GIVEN DATA =>
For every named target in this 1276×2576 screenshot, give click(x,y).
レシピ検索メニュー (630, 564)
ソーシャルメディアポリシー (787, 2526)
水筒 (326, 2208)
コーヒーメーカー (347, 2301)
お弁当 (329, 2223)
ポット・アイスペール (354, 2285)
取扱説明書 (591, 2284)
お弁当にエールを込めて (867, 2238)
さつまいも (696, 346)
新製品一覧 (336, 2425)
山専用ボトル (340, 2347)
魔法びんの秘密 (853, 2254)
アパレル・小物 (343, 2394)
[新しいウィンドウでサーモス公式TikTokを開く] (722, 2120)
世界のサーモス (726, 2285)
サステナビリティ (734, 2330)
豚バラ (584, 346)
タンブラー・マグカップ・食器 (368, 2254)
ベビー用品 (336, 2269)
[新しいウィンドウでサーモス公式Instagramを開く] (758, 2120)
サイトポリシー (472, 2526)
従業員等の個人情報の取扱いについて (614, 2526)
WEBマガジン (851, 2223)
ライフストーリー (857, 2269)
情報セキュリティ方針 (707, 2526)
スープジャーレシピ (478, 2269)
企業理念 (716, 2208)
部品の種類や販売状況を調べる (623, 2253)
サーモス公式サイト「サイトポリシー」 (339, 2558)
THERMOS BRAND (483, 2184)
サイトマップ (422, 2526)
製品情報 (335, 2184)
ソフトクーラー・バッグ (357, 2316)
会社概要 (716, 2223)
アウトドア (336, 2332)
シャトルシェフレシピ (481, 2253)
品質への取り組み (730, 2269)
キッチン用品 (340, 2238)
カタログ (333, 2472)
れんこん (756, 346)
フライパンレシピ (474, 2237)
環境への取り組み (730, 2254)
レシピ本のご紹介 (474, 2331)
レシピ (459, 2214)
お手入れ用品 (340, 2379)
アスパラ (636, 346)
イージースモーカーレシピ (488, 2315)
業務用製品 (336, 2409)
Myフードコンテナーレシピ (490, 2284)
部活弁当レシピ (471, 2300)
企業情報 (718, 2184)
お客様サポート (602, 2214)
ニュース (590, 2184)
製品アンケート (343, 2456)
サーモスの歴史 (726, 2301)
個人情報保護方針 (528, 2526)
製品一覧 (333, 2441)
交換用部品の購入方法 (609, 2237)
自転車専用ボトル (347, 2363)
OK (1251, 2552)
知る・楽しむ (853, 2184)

BRIEF => Copy the records above exactly, please, but only from the first line through the line containing "THERMOS BRAND (483, 2184)".

PROBLEM SOLUTION =>
For every named target in this 1276×2576 screenshot, give click(x,y).
レシピ検索メニュー (630, 564)
ソーシャルメディアポリシー (787, 2526)
水筒 (326, 2208)
コーヒーメーカー (347, 2301)
お弁当 (329, 2223)
ポット・アイスペール (354, 2285)
取扱説明書 (591, 2284)
お弁当にエールを込めて (867, 2238)
さつまいも (696, 346)
新製品一覧 (336, 2425)
山専用ボトル (340, 2347)
魔法びんの秘密 (853, 2254)
アパレル・小物 (343, 2394)
[新しいウィンドウでサーモス公式TikTokを開く] (722, 2120)
世界のサーモス (726, 2285)
サステナビリティ (734, 2330)
豚バラ (584, 346)
タンブラー・マグカップ・食器 (368, 2254)
ベビー用品 (336, 2269)
[新しいウィンドウでサーモス公式Instagramを開く] (758, 2120)
サイトポリシー (472, 2526)
従業員等の個人情報の取扱いについて (614, 2526)
WEBマガジン (851, 2223)
ライフストーリー (857, 2269)
情報セキュリティ方針 (707, 2526)
スープジャーレシピ (478, 2269)
企業理念 (716, 2208)
部品の種類や販売状況を調べる (623, 2253)
サーモス公式サイト「サイトポリシー」 (339, 2558)
THERMOS BRAND (483, 2184)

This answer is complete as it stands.